El impacto de la caída de la recaudación

El informe del IARAF atribuye la baja principalmente al desempeño de los dos tributos que sostienen la mayor parte de la coparticipación: el Impuesto al Valor Agregado (IVA) y el Impuesto a las Ganancias.

En conjunto, ambos explican cerca del 94% de la masa coparticipable neta, por lo que su evolución determina casi por completo el volumen de recursos que la Nación distribuye entre las provincias.

Durante febrero, el IVA registró una caída real interanual del 13%, mientras que Ganancias retrocedió 0,8% en términos reales. La combinación de ambos tributos derivó en una contracción real del 8,3% en la recaudación conjunta, lo que terminó impactando directamente en las transferencias automáticas.

De acuerdo con el análisis, parte de la caída del IVA está vinculada a factores administrativos que afectaron la recaudación aduanera, especialmente por modificaciones en el sistema de percepciones aplicadas a las importaciones. Ese efecto ya había comenzado a observarse en enero y continuó durante febrero.

Cómo se ubica Mendoza en el mapa nacional

El informe también analiza la evolución de las transferencias por jurisdicción. Allí se observa que todas las provincias y la Ciudad de Buenos Aires registraron variaciones reales negativas, aunque con diferentes magnitudes.

La mayor caída correspondió a la Ciudad Autónoma de Buenos Aires, con un descenso real del 8,6%, mientras que Salta mostró la menor reducción, con -3,6%.

Coparticipación en baja: Mendoza también recibió menos recursos reales en febrero

Las diferencias se explican, en gran medida, por la participación que tiene cada jurisdicción en las denominadas leyes especiales y compensaciones, que forman parte de las transferencias automáticas, pero no de la coparticipación estricta. Aquellas provincias que reciben una mayor proporción de estos fondos lograron amortiguar parcialmente la caída.

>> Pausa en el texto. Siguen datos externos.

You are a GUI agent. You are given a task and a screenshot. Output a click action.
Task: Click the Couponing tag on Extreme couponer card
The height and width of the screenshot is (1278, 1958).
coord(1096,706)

En el caso de Mendoza, la provincia se ubicó dentro de la tendencia general del país: los envíos aumentaron en términos nominales, pero perdieron poder de compra frente a la inflación, lo que implica una reducción real de los recursos disponibles.

Para la administración provincial, esto ocurre en un contexto donde las cuentas públicas dependen en gran medida de la evolución de los ingresos nacionales, especialmente en momentos en que la actividad económica todavía muestra señales de debilidad en varios sectores.

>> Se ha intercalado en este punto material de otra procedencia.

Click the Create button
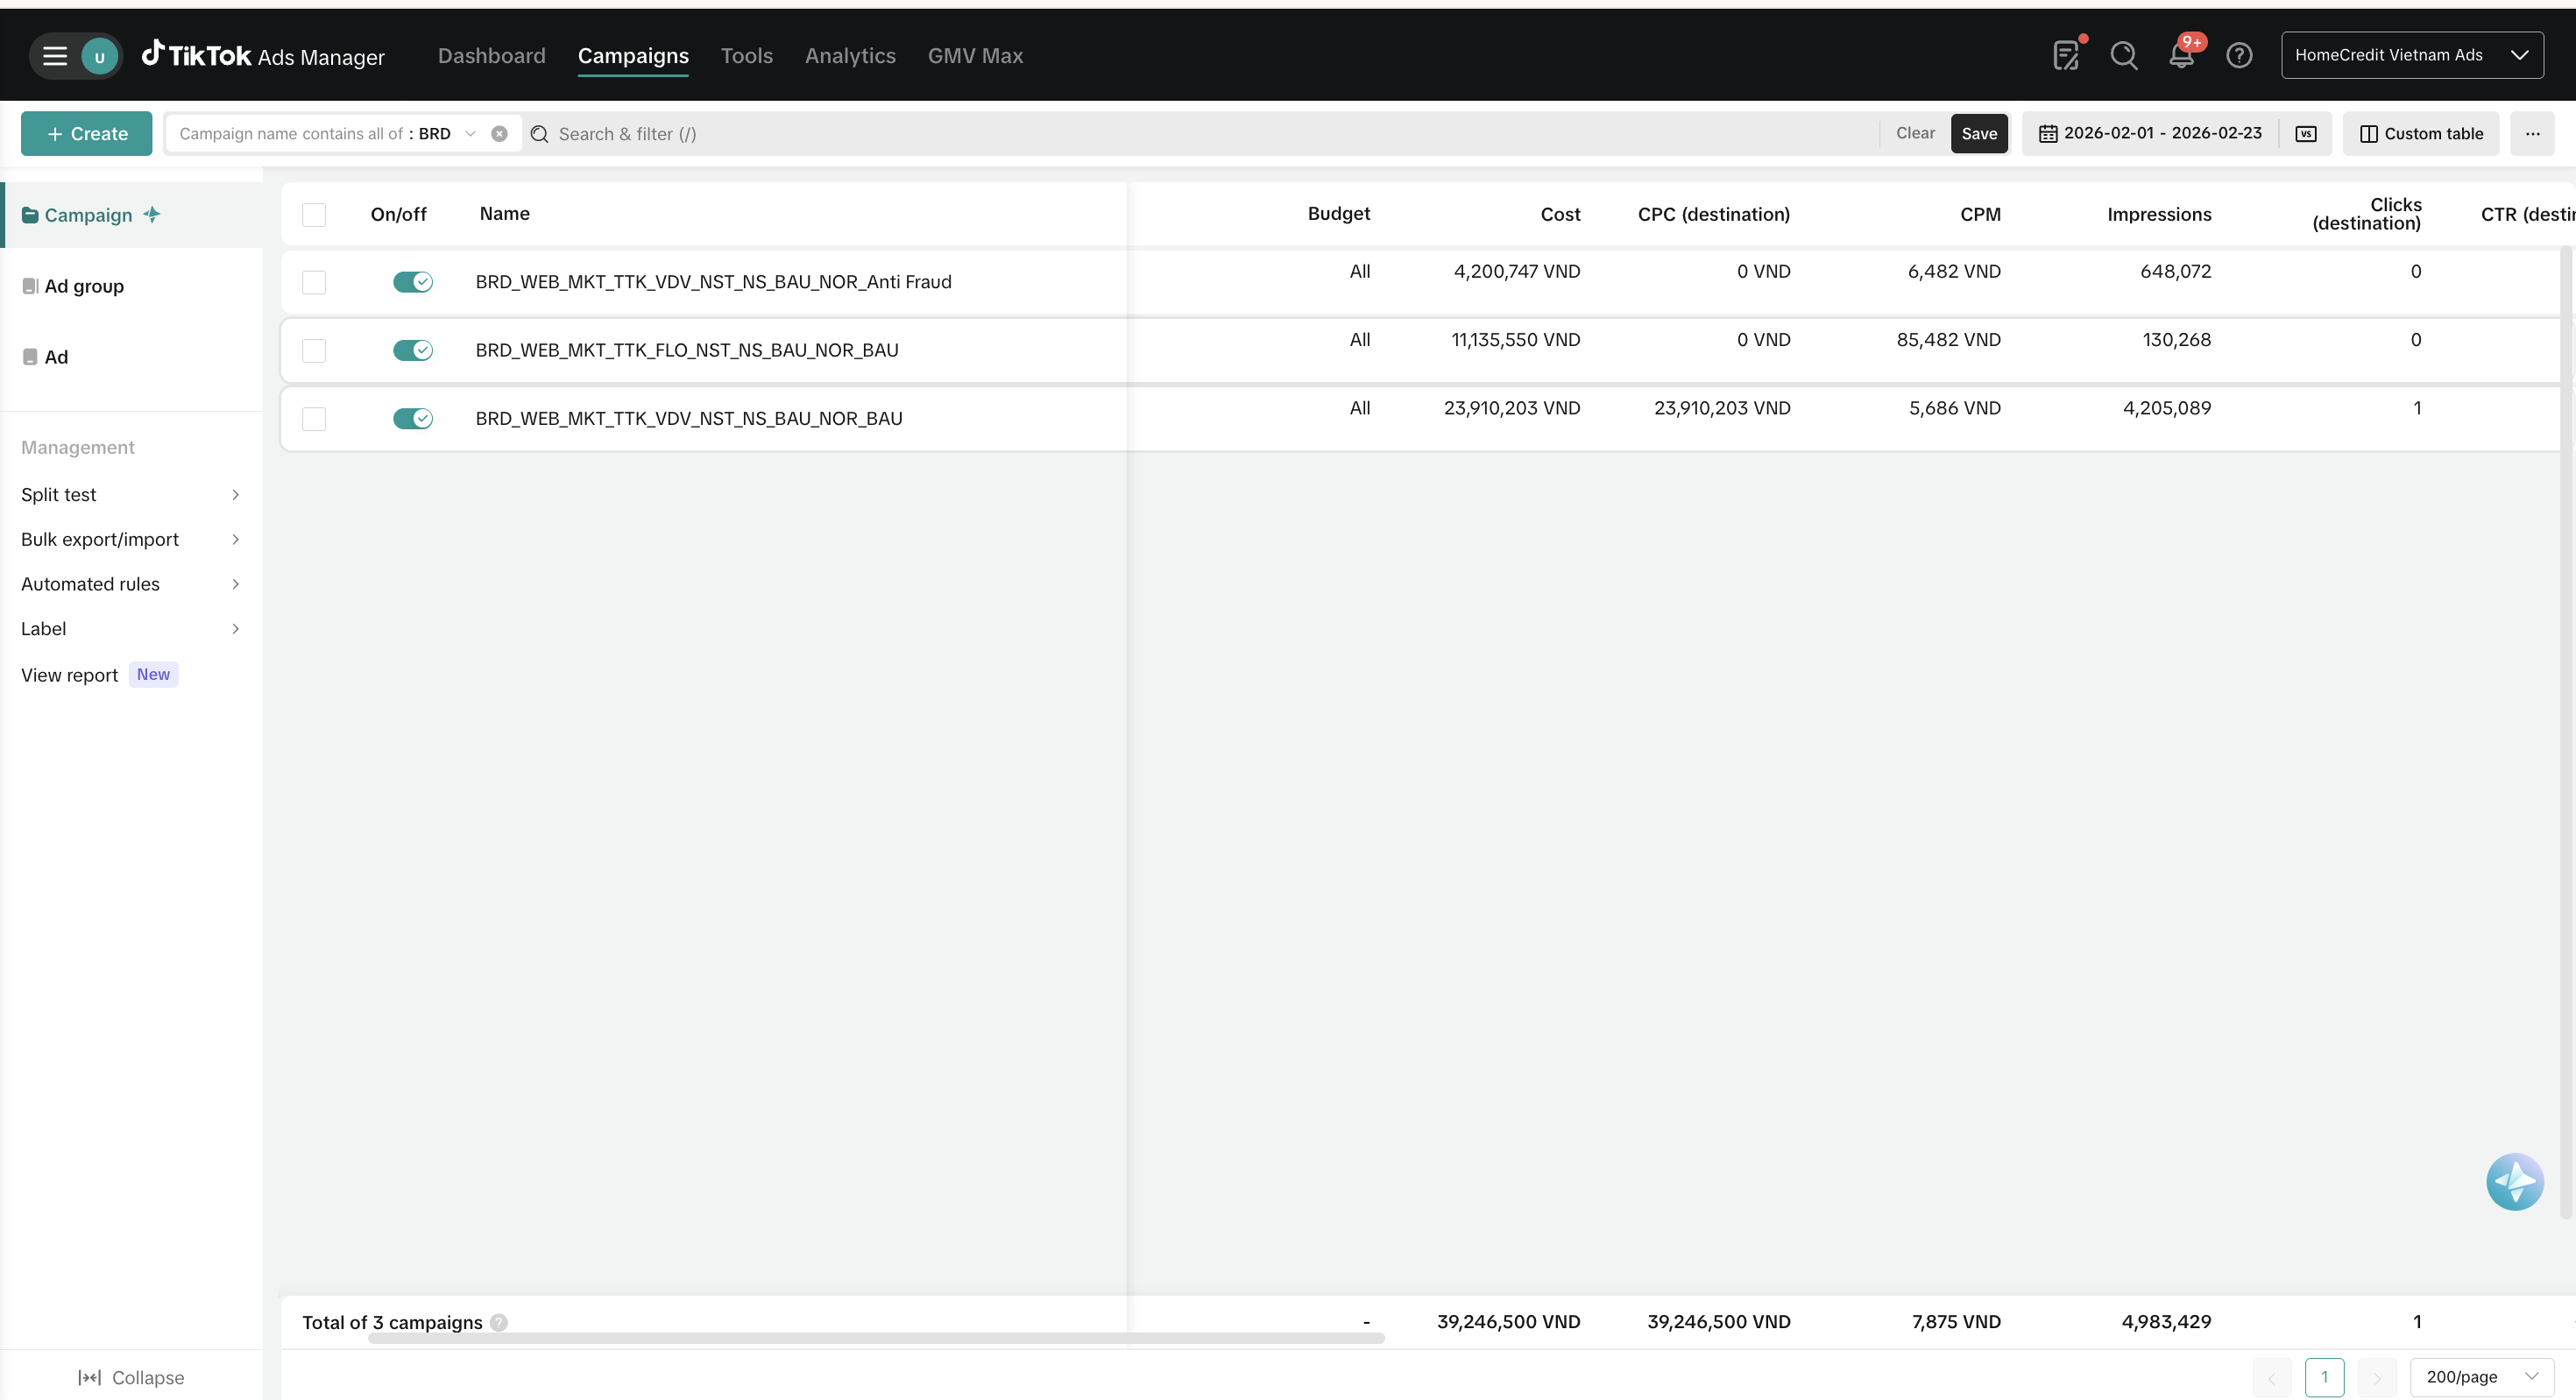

El balance del primer bimestre

Si se amplía la mirada al acumulado de los dos primeros meses del año, la tendencia se mantiene. Entre enero y febrero, las transferencias automáticas sumaron $11,291 billones, frente a $9,174 billones registrados en el mismo período de 2025.

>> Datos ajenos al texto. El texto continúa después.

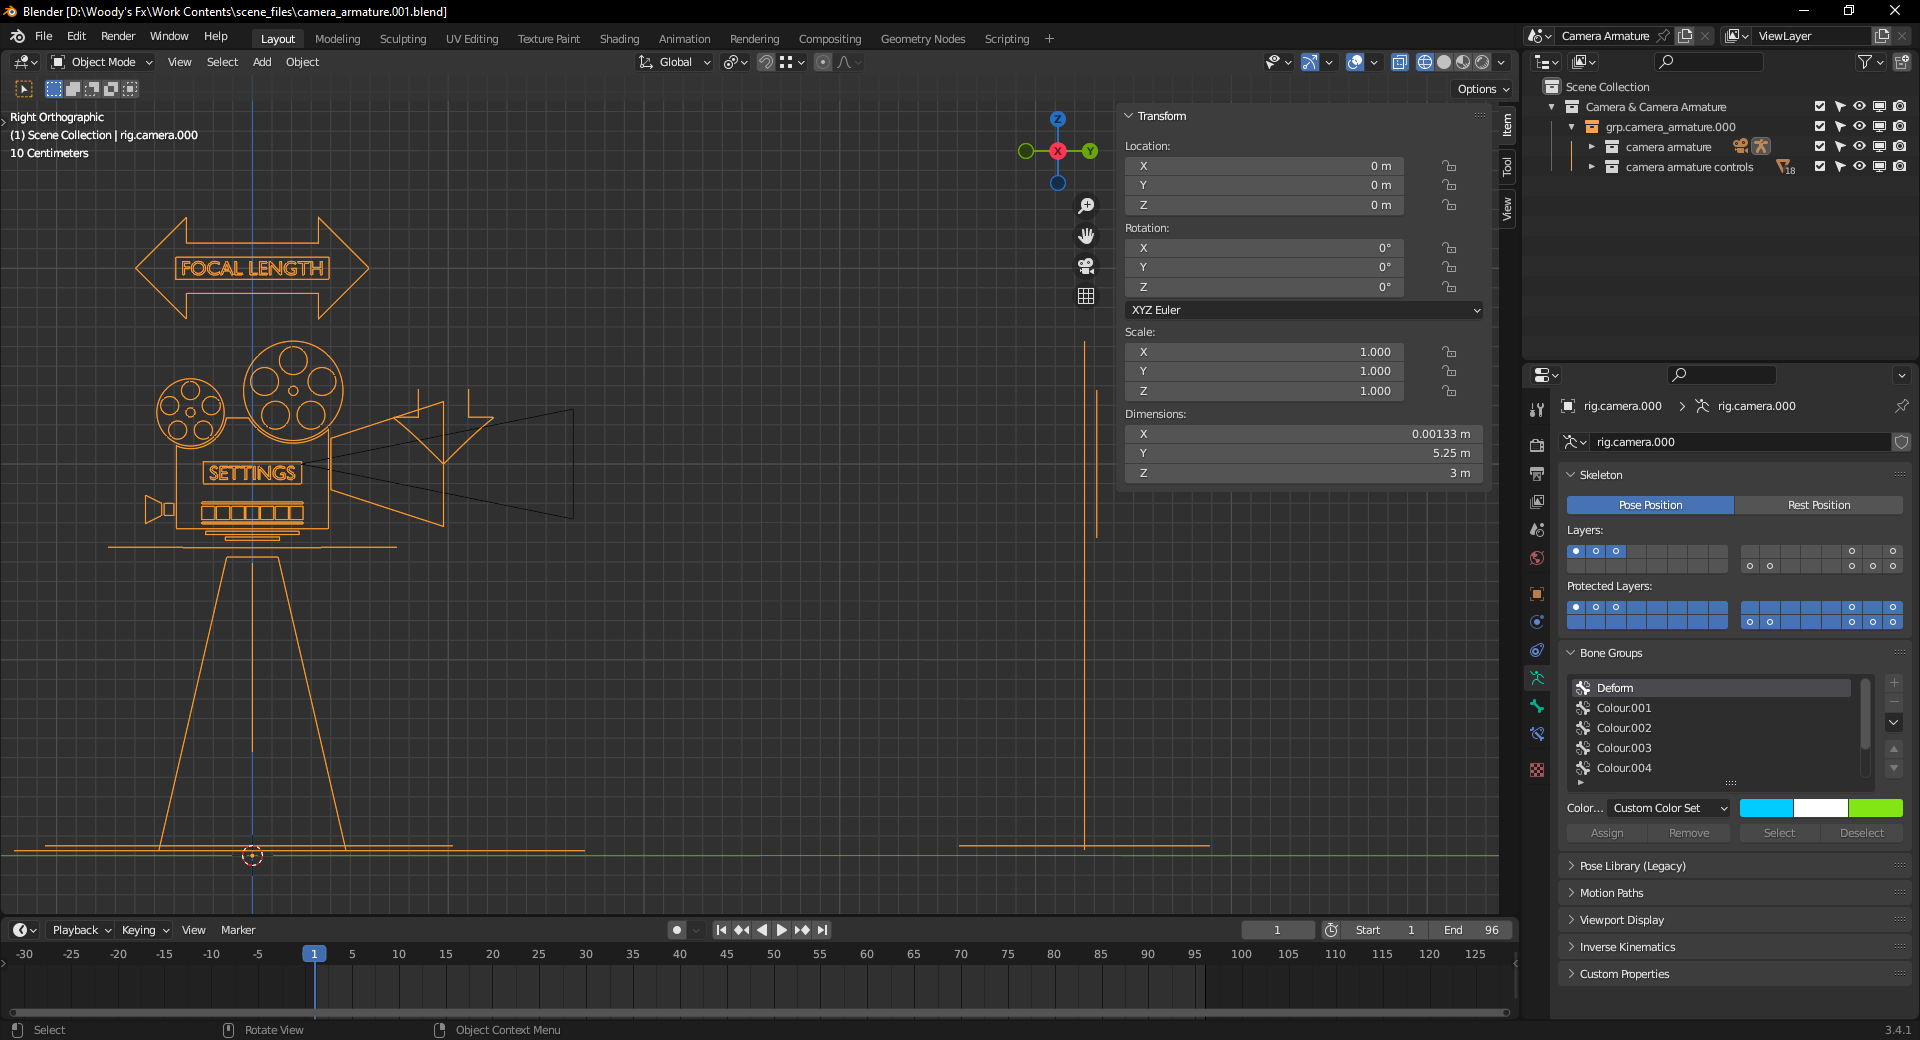Click the Rest Position button
The height and width of the screenshot is (1040, 1920).
(1819, 505)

En términos nominales, esto representa nuevamente un aumento del 23%, pero al ajustar por inflación el resultado es una caída real del 7,2%.

Coparticipación en baja: Mendoza también recibió menos recursos reales en febrero

El análisis histórico también muestra que los envíos reales del primer bimestre de 2026 se ubican en el octavo lugar de los últimos once años, lo que indica que el nivel actual de recursos está lejos de los picos observados en períodos de mayor recaudación.

A esto se suma otro dato relevante: si se analiza la dinámica de los últimos doce meses, las transferencias automáticas muestran una contracción real del 2%, lo que refleja que la recuperación que había comenzado a insinuarse durante 2025 comenzó a perder fuerza.

En ese escenario, la evolución de la coparticipación vuelve a convertirse en una variable clave para las provincias. Para Mendoza -como para el resto de las jurisdicciones- el comportamiento de la recaudación nacional en los próximos meses será determinante para definir el margen fiscal con el que contará el sector público a lo largo de 2026.